*WHAT TO WORK ON:* Using the essay on sanskaar below, decide whether each statement agrees with it, answering yes or no and quoting the words of the essay that settle the matter: (a) the narrator first wanted to be the most liked person in the room at the age of six; (b) the narrator holds that following the plan would have guaranteed success; (c) the essay defines sanskaar as an indicator of family values.

The Shallowness of Sanskaar

As a young girl of six, I discovered a desire to be the most liked person in the room. I adored the praise, and I wished to sustain it for the rest of my life. I then found myself a foolproof template to follow; I would be the sanskaari one, the girl who brings tea with a coy smile and a bowed head, and doesn’t speak out of turn. I would be super pious and sacrificing because these are the hallmarks of being the ideal child. I believed that if I checked all the boxes, I’d be incredibly likable. In retrospect, I can safely say that even if I had stuck to my plans, I’d still manage to fall short someway. 



[suns-car] noun

Refinement to achieve purity and perfection. It is an indicator of family values and shows how cultured and civilized we are.

*EXCERPTED RECORDS:*
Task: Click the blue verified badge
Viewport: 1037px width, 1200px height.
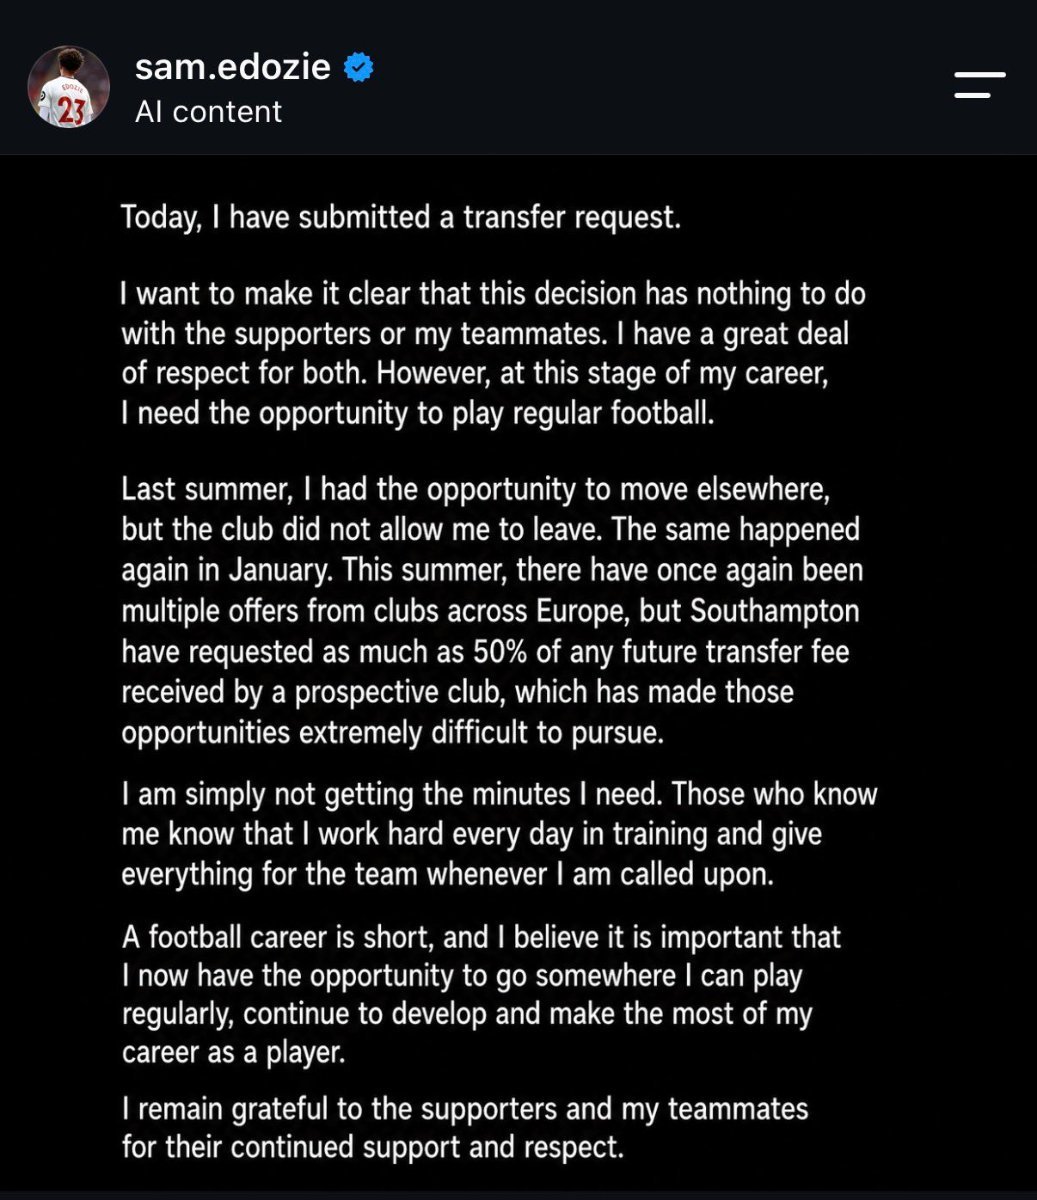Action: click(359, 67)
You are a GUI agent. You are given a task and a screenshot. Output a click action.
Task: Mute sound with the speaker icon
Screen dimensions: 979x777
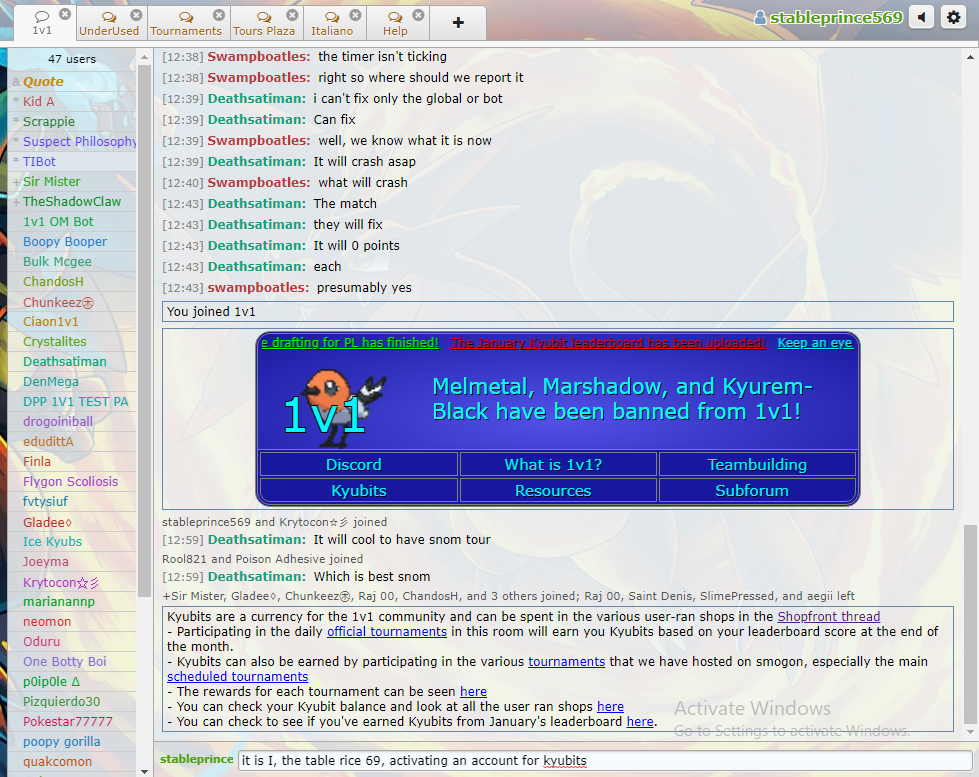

*ANSWER TO THE TASK:*
(a) Yes: "As a young girl of six, I discovered a desire to be the most liked person in the room."
(b) No: "even if I had stuck to my plans, I’d still manage to fall short someway."
(c) Yes: "It is an indicator of family values"